(Dataset records)
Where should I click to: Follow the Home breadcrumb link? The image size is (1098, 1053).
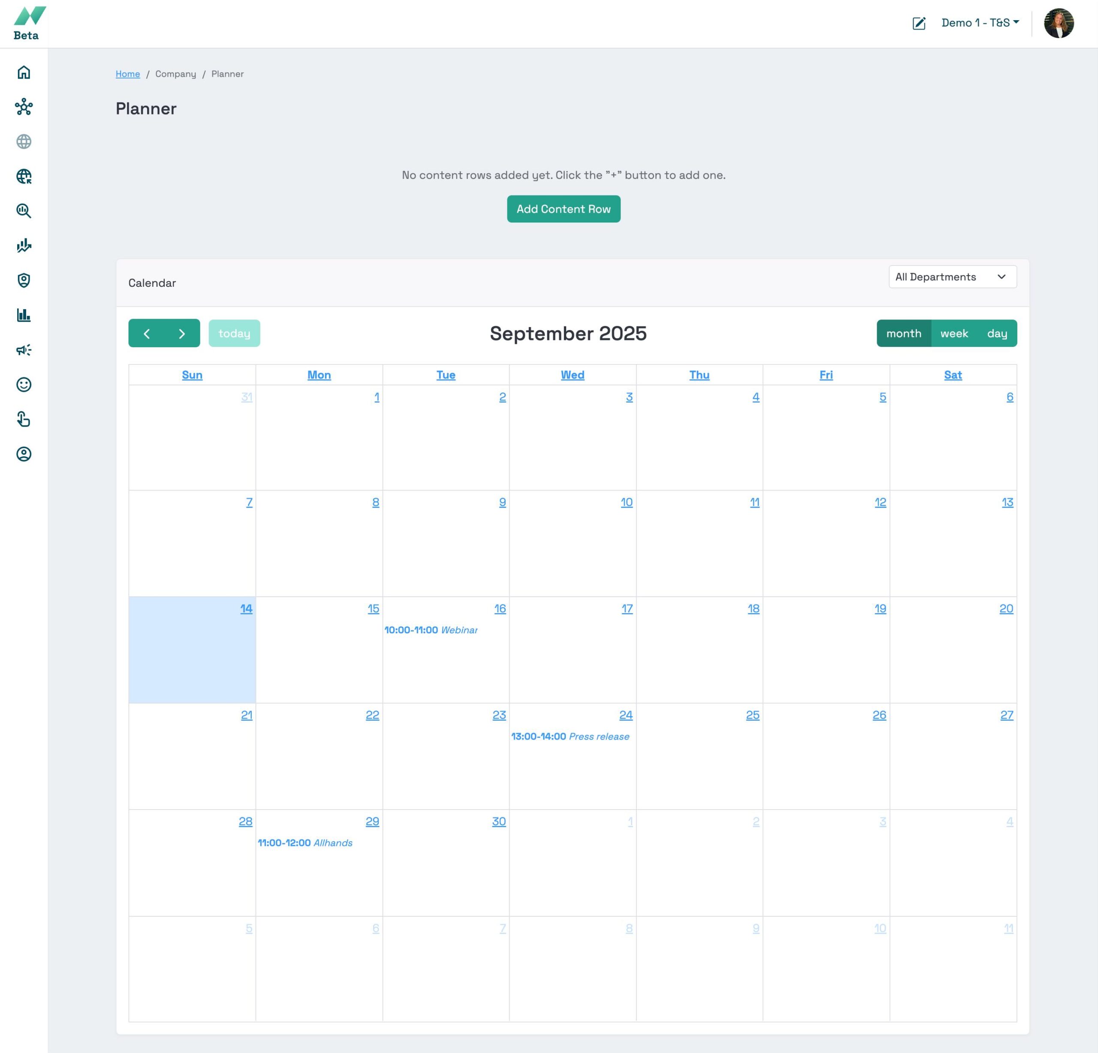128,74
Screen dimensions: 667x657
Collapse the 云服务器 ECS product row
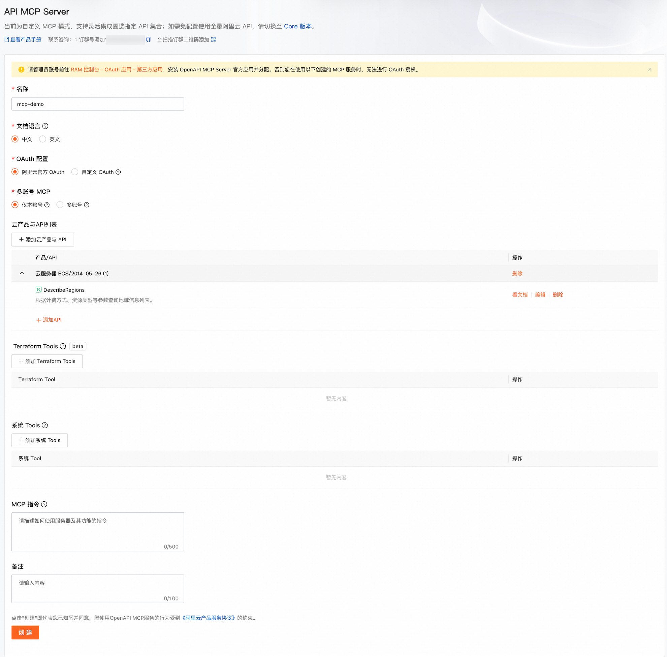tap(22, 273)
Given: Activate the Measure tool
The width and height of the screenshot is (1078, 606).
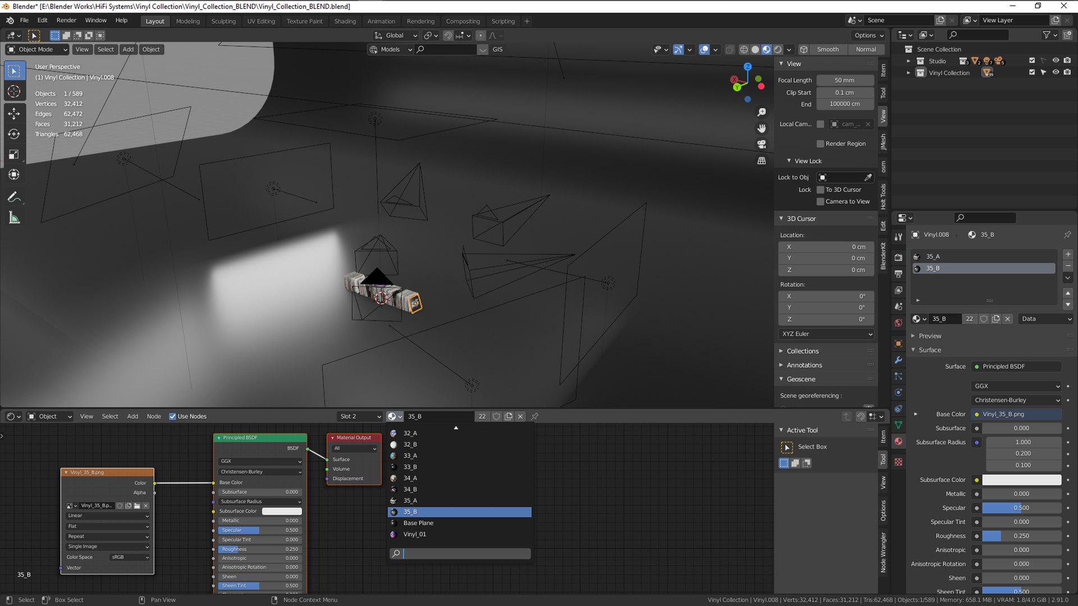Looking at the screenshot, I should pos(14,218).
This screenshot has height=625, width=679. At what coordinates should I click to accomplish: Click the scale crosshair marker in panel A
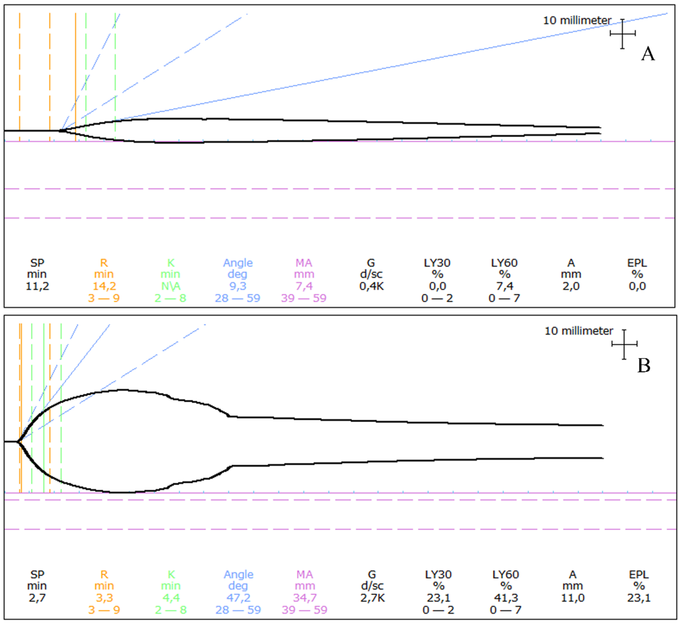[622, 33]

§ **Required action**
Exactly the lines from the one that contains "Given: Activate the Measure tool" through the final line of the records above are needed, given again word for word, with every picture left out.

§ **Answer for the task**
Given: Activate the Measure tool
The width and height of the screenshot is (1078, 606).
Looking at the screenshot, I should pos(14,218).
This screenshot has height=625, width=679. At what coordinates should I click to accomplish: Click the scale crosshair marker in panel A
[622, 33]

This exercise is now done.